### 課題
以下のATPカップと錦織に関する文章を、一字一句変えずに全文書き写す。

====== 抜粋テキスト ======

シドニー、ブリスベン、パースのオーストラリア3都市を舞台に24チームが熱戦を繰り広げた昨年の初開催と比較すれば、やむを得ずフォーマットの変更や賞金の減額など規模は縮小されたが、日本を含めた12チームが全豪オープンの会場と同じメルボルン・パークに集結。世界ランキングの上位15人のうち13人が出場する豪華な顔ぶれに、昨年の興奮が蘇る。
出場チームは各国のシングルスのナンバーワンのランキングで決まり、日本は錦織のプロテクト・ランキング(10位)で出場資格を得た。ケガなどで長期間試合に出られない選手が申請して実際のランキングとは別に凍結しておけるものがプロテクト・ランキングで、復帰後の一定期間及び一定数の大会のエントリーに使用できる。
錦織は肘のケガで2019年9月から丸1年ツアーを離脱。昨年のATPカップも無念の欠場となった。日本の連続出場と錦織の初出場はうれしい限りだが、錦織の実際のランキングは41位まで落ちており、これは各国エースの中で最下位だ。実戦不足も否めない。昨年9月にツアー復帰はしたものの、今度は右肩を痛めて全仏オープン後に予定していた年内の大会を全てキャンセル。また、メルボルン入りの際はコロナ陽性者と同じチャーター機に搭乗していたために、メルボルンで2週間の完全隔離を強いられる不運にも見舞われた。その間、外での練習は一切許されず、練習再開からわずか4、5日での試合に伴うケガのリスクは最大の懸念だろう。

====== データ抜粋 ======

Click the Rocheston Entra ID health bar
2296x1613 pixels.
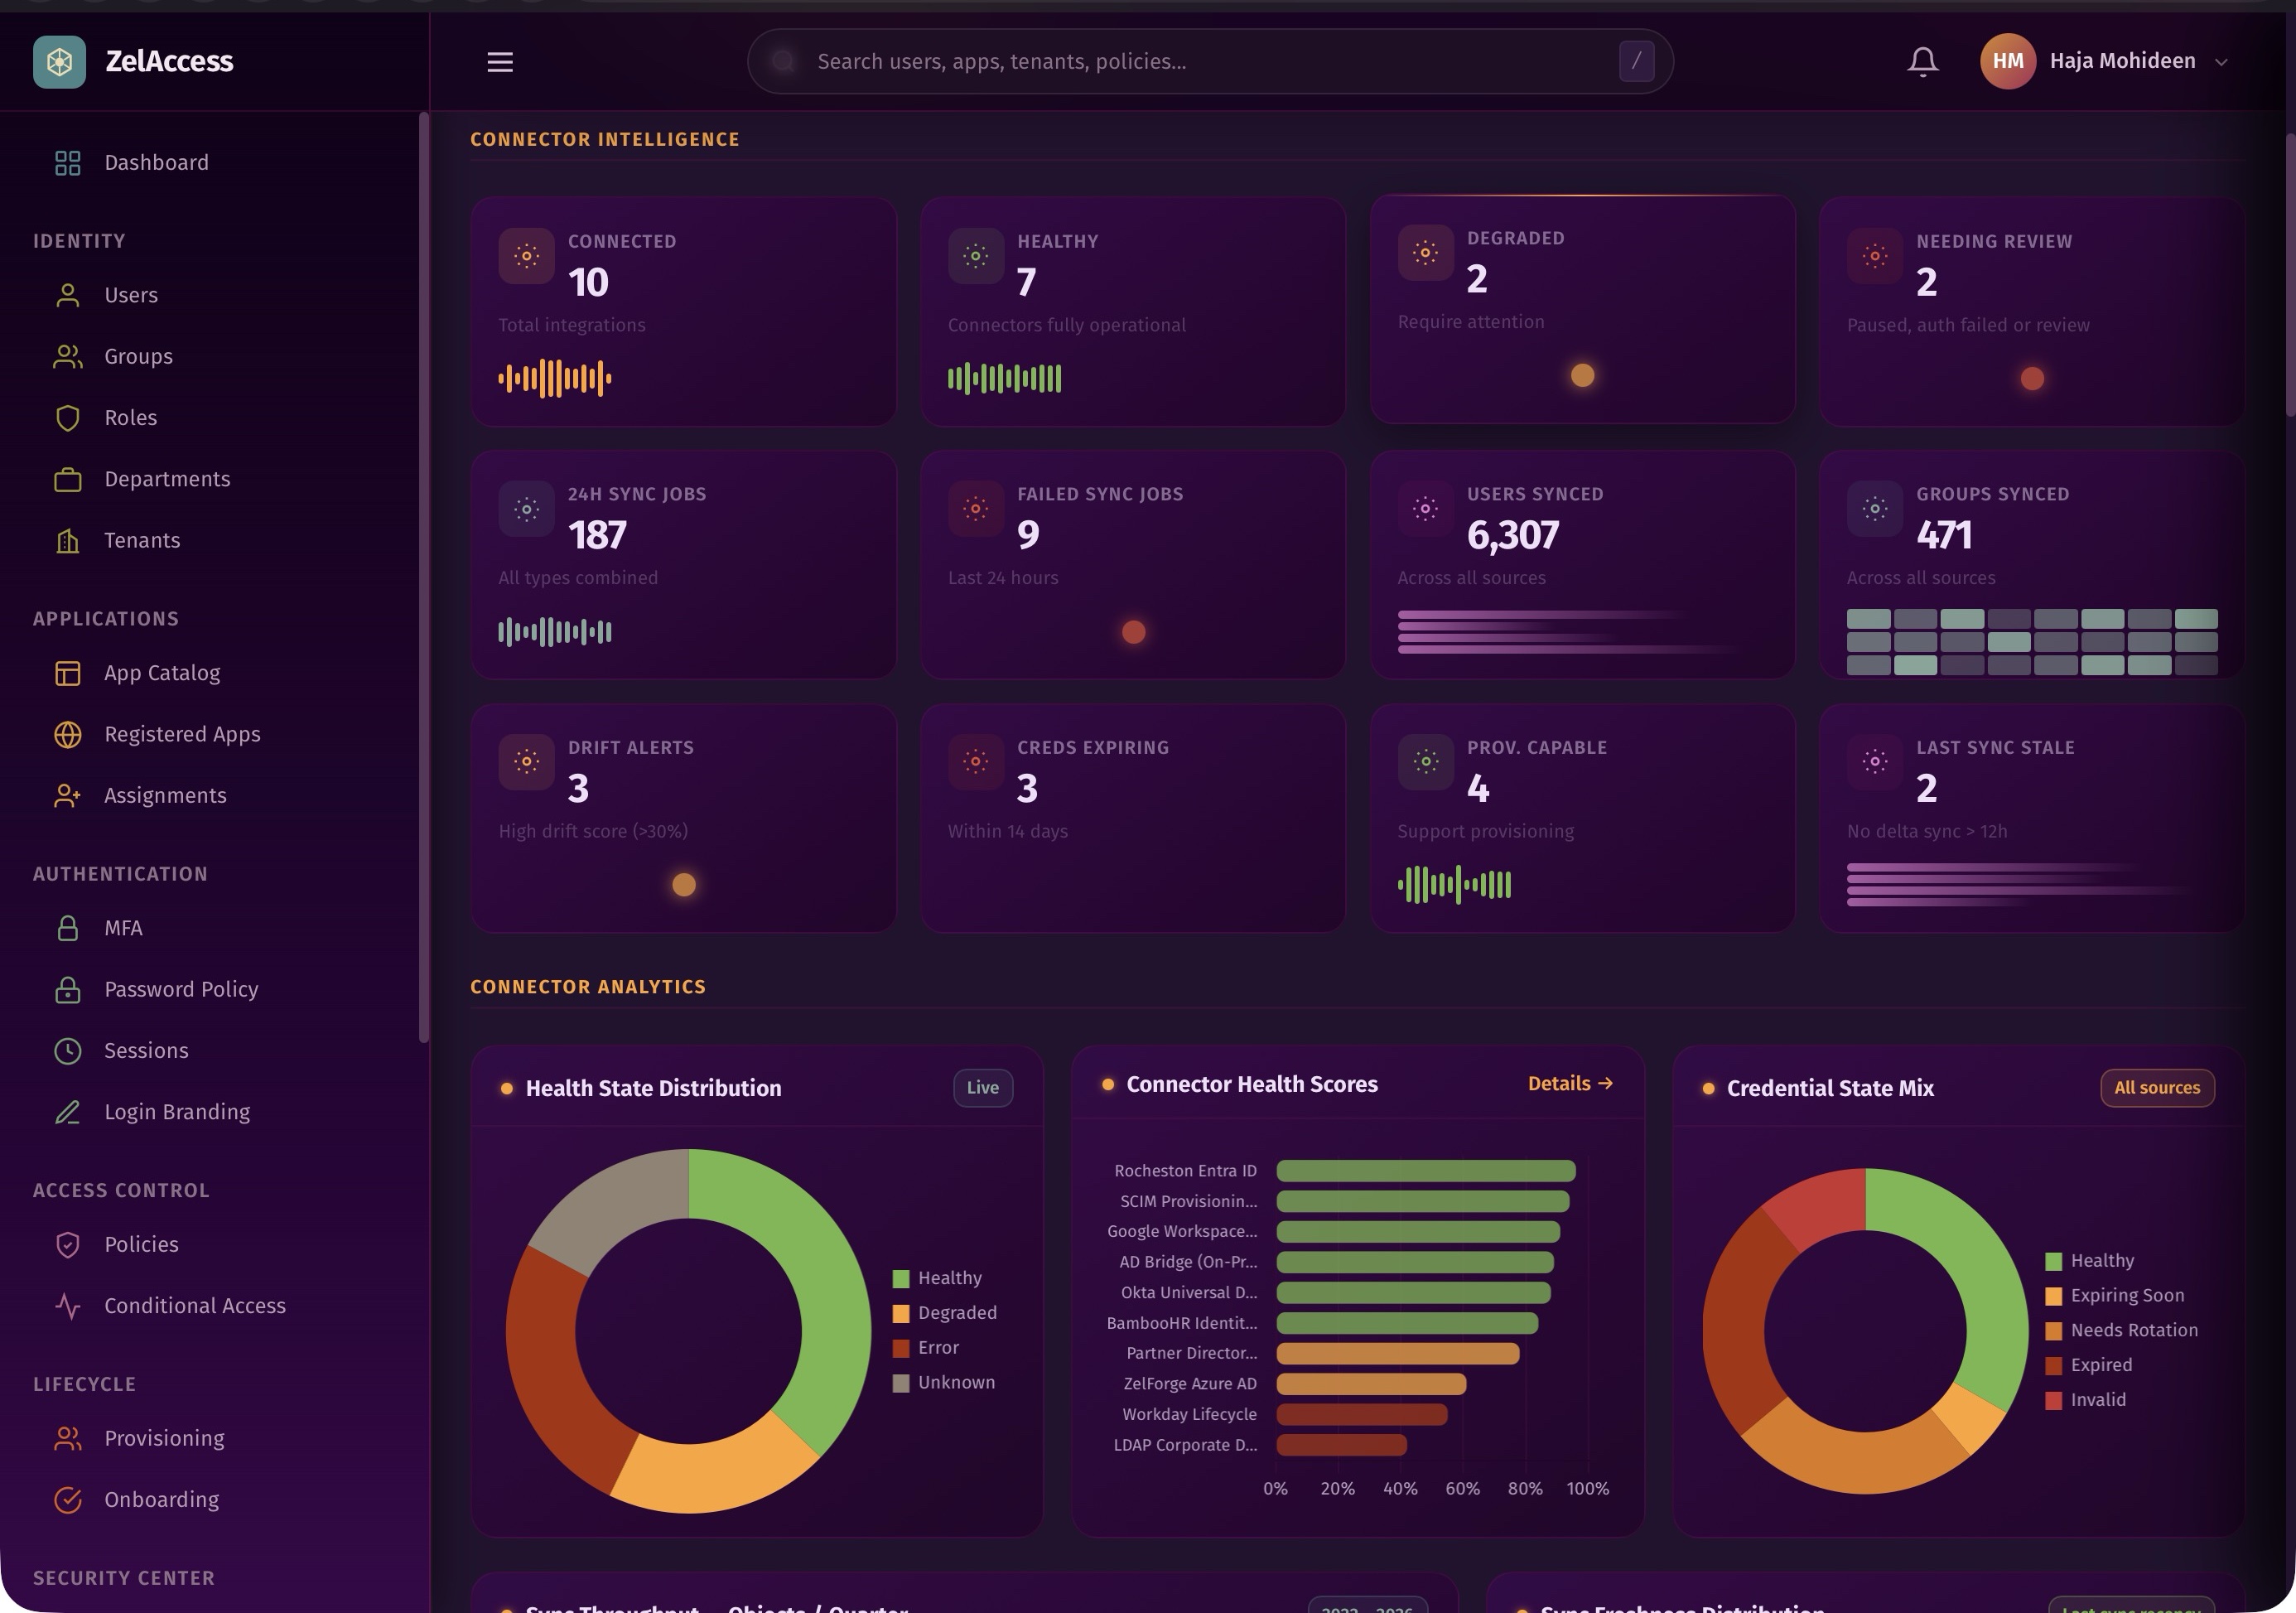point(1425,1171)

======

### 最終回答
シドニー、ブリスベン、パースのオーストラリア3都市を舞台に24チームが熱戦を繰り広げた昨年の初開催と比較すれば、やむを得ずフォーマットの変更や賞金の減額など規模は縮小されたが、日本を含めた12チームが全豪オープンの会場と同じメルボルン・パークに集結。世界ランキングの上位15人のうち13人が出場する豪華な顔ぶれに、昨年の興奮が蘇る。
出場チームは各国のシングルスのナンバーワンのランキングで決まり、日本は錦織のプロテクト・ランキング(10位)で出場資格を得た。ケガなどで長期間試合に出られない選手が申請して実際のランキングとは別に凍結しておけるものがプロテクト・ランキングで、復帰後の一定期間及び一定数の大会のエントリーに使用できる。
錦織は肘のケガで2019年9月から丸1年ツアーを離脱。昨年のATPカップも無念の欠場となった。日本の連続出場と錦織の初出場はうれしい限りだが、錦織の実際のランキングは41位まで落ちており、これは各国エースの中で最下位だ。実戦不足も否めない。昨年9月にツアー復帰はしたものの、今度は右肩を痛めて全仏オープン後に予定していた年内の大会を全てキャンセル。また、メルボルン入りの際はコロナ陽性者と同じチャーター機に搭乗していたために、メルボルンで2週間の完全隔離を強いられる不運にも見舞われた。その間、外での練習は一切許されず、練習再開からわずか4、5日での試合に伴うケガのリスクは最大の懸念だろう。